Problem description
Rewrite the entries from the start through the line containing "Action: pyautogui.click(x=125, y=31)", replacing "Task" with "Goal" and keeping everything else the same.
╭──
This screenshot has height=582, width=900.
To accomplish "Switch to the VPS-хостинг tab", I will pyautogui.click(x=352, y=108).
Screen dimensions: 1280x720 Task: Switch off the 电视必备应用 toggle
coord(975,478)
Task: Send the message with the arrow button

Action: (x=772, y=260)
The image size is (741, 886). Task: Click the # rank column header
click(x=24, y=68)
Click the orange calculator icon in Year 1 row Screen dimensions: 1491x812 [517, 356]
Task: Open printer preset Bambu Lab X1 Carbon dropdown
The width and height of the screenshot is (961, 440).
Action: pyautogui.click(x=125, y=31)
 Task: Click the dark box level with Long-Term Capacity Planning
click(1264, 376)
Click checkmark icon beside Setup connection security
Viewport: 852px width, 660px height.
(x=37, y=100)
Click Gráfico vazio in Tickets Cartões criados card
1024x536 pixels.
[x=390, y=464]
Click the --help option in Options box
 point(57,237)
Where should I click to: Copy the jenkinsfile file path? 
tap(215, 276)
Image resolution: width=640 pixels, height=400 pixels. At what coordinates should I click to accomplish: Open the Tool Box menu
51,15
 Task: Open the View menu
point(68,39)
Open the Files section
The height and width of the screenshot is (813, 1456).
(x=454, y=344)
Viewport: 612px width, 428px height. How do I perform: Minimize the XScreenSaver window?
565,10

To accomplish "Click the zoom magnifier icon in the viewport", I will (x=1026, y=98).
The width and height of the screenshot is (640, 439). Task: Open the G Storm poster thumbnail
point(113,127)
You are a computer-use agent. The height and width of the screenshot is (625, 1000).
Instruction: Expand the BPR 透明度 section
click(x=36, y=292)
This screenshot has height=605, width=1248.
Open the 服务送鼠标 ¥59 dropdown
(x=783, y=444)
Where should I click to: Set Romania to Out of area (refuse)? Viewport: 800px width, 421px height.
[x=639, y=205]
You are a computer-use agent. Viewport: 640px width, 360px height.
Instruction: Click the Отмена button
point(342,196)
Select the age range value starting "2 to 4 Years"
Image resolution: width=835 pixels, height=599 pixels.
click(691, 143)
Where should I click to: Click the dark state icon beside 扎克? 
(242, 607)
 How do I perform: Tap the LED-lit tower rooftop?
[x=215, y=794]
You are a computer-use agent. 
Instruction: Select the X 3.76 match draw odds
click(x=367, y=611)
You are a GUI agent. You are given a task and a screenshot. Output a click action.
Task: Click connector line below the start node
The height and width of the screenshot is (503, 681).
╰──
Solution for this task
This screenshot has height=582, width=900.
To accomplish "Switch to the VPS-хостинг tab", I will pyautogui.click(x=352, y=108).
Screen dimensions: 1280x720 Goal: Switch off the 电视必备应用 toggle
coord(975,478)
Goal: Send the message with the arrow button

Action: (x=772, y=260)
The image size is (741, 886). Goal: Click the # rank column header
click(x=24, y=68)
Click the orange calculator icon in Year 1 row Screen dimensions: 1491x812 [517, 356]
Goal: Open printer preset Bambu Lab X1 Carbon dropdown
The width and height of the screenshot is (961, 440).
Action: pyautogui.click(x=125, y=31)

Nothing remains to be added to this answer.